= The problem =
Line by line, the entries below are to be reproduced unaltered.
--- START ---
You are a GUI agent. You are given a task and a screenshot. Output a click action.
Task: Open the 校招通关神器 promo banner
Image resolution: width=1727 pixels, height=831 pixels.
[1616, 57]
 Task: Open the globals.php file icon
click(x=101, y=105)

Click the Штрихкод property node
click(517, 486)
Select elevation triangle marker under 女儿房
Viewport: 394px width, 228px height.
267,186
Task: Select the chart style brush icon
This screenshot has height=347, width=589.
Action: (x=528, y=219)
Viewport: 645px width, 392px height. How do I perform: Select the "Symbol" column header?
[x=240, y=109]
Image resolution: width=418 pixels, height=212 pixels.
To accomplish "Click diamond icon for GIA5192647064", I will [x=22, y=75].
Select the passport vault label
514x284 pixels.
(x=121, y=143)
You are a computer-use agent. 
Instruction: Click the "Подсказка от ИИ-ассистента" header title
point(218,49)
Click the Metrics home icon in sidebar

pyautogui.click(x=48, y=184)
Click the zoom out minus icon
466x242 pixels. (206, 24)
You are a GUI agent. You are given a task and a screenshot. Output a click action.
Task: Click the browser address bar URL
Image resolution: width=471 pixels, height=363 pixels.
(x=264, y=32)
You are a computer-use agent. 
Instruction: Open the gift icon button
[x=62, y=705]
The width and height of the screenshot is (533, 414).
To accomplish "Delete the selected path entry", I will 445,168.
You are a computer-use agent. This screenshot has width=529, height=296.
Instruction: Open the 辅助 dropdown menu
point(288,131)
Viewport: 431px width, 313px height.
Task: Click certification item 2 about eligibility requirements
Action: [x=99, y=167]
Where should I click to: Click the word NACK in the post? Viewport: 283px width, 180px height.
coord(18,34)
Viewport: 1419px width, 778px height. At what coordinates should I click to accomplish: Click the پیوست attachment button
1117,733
--- END ---
= Task solution =
You are a GUI agent. You are given a task and a screenshot. Output a click action.
Task: Open the 校招通关神器 promo banner
Image resolution: width=1727 pixels, height=831 pixels.
[1616, 57]
 Task: Open the globals.php file icon
click(x=101, y=105)

Click the Штрихкод property node
click(517, 486)
Select elevation triangle marker under 女儿房
Viewport: 394px width, 228px height.
267,186
Task: Select the chart style brush icon
This screenshot has height=347, width=589.
Action: (x=528, y=219)
Viewport: 645px width, 392px height. How do I perform: Select the "Symbol" column header?
[x=240, y=109]
Image resolution: width=418 pixels, height=212 pixels.
To accomplish "Click diamond icon for GIA5192647064", I will [x=22, y=75].
Select the passport vault label
514x284 pixels.
(x=121, y=143)
You are a computer-use agent. 
Instruction: Click the "Подсказка от ИИ-ассистента" header title
point(218,49)
Click the Metrics home icon in sidebar

pyautogui.click(x=48, y=184)
Click the zoom out minus icon
466x242 pixels. (206, 24)
You are a GUI agent. You are given a task and a screenshot. Output a click action.
Task: Click the browser address bar URL
Image resolution: width=471 pixels, height=363 pixels.
(x=264, y=32)
You are a computer-use agent. 
Instruction: Open the gift icon button
[x=62, y=705]
The width and height of the screenshot is (533, 414).
To accomplish "Delete the selected path entry", I will 445,168.
You are a computer-use agent. This screenshot has width=529, height=296.
Instruction: Open the 辅助 dropdown menu
point(288,131)
Viewport: 431px width, 313px height.
Task: Click certification item 2 about eligibility requirements
Action: [x=99, y=167]
Where should I click to: Click the word NACK in the post? Viewport: 283px width, 180px height.
coord(18,34)
Viewport: 1419px width, 778px height. At what coordinates should I click to accomplish: Click the پیوست attachment button
1117,733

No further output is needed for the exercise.